● **INSTRUCTION**: Output the lines below exactly as they are, starting at the line containing "The width and height of the screenshot is (1024, 729)." and ending with the line containing "I will 138,75.", both included.

● **INPUT FOR THIS TASK**:
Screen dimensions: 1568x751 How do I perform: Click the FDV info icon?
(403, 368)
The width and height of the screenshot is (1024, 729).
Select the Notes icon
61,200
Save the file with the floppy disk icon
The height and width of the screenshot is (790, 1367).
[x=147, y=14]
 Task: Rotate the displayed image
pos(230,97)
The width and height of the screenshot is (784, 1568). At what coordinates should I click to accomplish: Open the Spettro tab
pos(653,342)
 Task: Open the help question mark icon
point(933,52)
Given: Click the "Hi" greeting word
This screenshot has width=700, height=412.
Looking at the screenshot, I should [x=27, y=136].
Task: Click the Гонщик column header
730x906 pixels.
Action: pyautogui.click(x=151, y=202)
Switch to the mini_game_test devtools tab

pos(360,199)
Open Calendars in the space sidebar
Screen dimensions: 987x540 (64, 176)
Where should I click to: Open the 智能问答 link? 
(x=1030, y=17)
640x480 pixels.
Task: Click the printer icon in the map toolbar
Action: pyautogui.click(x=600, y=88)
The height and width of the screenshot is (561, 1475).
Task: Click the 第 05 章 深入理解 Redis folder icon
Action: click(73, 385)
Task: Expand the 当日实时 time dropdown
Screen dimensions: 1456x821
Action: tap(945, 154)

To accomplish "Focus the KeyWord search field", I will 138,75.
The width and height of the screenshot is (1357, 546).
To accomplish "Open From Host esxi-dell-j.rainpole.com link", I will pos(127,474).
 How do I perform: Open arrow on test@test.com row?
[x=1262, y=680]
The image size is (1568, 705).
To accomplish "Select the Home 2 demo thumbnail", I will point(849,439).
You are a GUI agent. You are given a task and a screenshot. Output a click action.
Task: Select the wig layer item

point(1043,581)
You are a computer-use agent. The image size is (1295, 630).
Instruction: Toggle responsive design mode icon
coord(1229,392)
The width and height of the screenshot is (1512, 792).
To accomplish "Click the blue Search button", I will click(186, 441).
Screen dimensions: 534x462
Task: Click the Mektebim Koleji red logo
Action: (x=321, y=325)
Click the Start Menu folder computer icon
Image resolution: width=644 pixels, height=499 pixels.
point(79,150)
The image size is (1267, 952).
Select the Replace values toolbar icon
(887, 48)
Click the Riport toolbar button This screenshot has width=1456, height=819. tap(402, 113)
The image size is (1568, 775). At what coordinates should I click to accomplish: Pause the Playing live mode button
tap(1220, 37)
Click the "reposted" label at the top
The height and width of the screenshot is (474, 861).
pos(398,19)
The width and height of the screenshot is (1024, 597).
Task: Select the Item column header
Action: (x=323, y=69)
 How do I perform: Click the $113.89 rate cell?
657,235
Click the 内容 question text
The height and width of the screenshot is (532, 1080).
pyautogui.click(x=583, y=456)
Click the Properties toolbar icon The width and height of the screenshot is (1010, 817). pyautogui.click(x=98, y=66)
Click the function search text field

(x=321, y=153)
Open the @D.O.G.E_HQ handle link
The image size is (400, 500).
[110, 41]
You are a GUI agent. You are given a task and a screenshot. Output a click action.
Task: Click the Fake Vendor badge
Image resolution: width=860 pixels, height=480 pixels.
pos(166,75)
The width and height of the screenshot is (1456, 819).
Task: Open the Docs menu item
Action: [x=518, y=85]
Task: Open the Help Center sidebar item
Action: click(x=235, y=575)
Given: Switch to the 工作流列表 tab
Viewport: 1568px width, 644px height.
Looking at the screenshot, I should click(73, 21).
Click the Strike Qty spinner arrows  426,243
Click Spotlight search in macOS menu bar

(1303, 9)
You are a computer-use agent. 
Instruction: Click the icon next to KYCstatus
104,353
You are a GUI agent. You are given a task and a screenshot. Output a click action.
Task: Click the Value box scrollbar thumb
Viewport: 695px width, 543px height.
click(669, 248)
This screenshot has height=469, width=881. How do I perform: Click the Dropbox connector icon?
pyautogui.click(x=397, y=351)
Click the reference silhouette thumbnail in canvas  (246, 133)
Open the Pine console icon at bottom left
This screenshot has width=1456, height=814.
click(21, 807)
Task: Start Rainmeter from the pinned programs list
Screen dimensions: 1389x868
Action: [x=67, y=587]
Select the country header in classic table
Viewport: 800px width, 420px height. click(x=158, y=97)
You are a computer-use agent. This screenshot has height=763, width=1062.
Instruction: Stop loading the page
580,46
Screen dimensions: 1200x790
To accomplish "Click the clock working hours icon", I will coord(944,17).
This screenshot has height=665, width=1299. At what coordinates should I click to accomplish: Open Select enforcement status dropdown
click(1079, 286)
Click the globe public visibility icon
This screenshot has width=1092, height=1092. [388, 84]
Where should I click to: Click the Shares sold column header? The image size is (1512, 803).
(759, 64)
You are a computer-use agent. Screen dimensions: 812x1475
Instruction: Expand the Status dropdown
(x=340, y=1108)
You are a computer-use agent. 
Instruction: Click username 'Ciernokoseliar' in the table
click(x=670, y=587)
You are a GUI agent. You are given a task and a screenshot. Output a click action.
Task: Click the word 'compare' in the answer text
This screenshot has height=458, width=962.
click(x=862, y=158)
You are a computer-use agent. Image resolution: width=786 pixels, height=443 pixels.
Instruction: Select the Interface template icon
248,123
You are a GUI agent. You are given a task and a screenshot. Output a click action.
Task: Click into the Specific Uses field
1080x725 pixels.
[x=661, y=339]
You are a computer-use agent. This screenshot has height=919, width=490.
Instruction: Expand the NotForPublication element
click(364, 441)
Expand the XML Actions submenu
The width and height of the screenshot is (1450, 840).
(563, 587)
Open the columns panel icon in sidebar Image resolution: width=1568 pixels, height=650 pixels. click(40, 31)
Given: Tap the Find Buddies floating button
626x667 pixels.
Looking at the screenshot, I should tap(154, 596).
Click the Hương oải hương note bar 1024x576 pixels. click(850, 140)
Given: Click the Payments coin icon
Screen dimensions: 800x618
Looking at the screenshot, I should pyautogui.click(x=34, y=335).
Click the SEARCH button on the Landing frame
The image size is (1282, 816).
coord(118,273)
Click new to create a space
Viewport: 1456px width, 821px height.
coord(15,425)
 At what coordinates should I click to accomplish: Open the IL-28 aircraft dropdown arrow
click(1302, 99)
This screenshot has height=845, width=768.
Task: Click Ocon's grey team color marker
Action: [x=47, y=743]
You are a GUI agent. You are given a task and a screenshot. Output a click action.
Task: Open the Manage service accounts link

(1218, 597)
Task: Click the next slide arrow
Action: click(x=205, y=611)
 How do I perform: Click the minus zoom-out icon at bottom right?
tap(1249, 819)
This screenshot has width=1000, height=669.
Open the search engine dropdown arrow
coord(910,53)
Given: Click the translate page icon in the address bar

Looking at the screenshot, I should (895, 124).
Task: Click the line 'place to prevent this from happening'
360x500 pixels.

● **REPLY TO THE TASK**:
The width and height of the screenshot is (1024, 729).
Select the Notes icon
61,200
Save the file with the floppy disk icon
The height and width of the screenshot is (790, 1367).
[x=147, y=14]
 Task: Rotate the displayed image
pos(230,97)
The width and height of the screenshot is (784, 1568). At what coordinates should I click to accomplish: Open the Spettro tab
pos(653,342)
 Task: Open the help question mark icon
point(933,52)
Given: Click the "Hi" greeting word
This screenshot has width=700, height=412.
Looking at the screenshot, I should [x=27, y=136].
Task: Click the Гонщик column header
730x906 pixels.
Action: pyautogui.click(x=151, y=202)
Switch to the mini_game_test devtools tab

pos(360,199)
Open Calendars in the space sidebar
Screen dimensions: 987x540 (64, 176)
Where should I click to: Open the 智能问答 link? 
(x=1030, y=17)
640x480 pixels.
Task: Click the printer icon in the map toolbar
Action: pyautogui.click(x=600, y=88)
The height and width of the screenshot is (561, 1475).
Task: Click the 第 05 章 深入理解 Redis folder icon
Action: click(73, 385)
Task: Expand the 当日实时 time dropdown
Screen dimensions: 1456x821
Action: tap(945, 154)

To accomplish "Focus the KeyWord search field", I will 138,75.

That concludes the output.